* [Exercise aim]
Please give back word for word the lines of the material below between the line containing "Where should I click to: Open" and the line containing "You are a computer-use", inclusive.
--- Study material Enclosed Below ---
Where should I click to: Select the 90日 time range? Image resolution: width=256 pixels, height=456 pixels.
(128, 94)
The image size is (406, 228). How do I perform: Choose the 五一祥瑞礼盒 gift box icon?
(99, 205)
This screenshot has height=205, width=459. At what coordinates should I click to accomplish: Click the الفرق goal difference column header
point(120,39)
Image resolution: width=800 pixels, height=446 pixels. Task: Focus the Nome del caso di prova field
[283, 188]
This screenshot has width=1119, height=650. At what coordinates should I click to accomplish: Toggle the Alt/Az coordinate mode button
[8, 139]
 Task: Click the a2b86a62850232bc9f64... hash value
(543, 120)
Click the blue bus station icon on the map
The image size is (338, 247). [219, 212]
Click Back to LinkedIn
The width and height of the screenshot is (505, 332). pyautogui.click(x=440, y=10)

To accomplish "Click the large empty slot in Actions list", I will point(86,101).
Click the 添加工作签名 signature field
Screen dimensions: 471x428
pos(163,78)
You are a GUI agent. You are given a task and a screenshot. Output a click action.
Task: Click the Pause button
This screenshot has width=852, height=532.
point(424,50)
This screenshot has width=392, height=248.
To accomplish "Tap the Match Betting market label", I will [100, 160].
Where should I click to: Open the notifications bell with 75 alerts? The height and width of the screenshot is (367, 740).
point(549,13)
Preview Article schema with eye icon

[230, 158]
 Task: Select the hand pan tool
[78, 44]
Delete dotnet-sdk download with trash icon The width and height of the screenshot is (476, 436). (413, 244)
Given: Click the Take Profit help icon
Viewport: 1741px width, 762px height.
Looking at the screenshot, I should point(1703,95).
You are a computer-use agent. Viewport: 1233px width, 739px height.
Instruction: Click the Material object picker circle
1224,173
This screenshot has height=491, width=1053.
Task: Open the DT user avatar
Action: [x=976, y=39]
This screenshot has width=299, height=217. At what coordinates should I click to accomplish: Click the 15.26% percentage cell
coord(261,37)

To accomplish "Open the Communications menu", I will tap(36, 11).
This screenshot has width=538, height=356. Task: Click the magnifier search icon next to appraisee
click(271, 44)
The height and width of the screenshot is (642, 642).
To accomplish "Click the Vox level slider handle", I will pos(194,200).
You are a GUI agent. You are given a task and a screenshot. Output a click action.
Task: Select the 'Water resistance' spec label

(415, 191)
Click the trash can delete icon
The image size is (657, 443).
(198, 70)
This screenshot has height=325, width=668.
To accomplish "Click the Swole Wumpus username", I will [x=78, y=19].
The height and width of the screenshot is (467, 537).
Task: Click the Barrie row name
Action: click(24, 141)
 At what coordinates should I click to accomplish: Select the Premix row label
--- End of Enclosed Study material ---
* [Task solution]
Where should I click to: Open the notifications bell with 75 alerts? The height and width of the screenshot is (367, 740).
point(549,13)
Preview Article schema with eye icon

[230, 158]
 Task: Select the hand pan tool
[78, 44]
Delete dotnet-sdk download with trash icon The width and height of the screenshot is (476, 436). (413, 244)
Given: Click the Take Profit help icon
Viewport: 1741px width, 762px height.
Looking at the screenshot, I should point(1703,95).
You are a computer-use agent. Viewport: 1233px width, 739px height.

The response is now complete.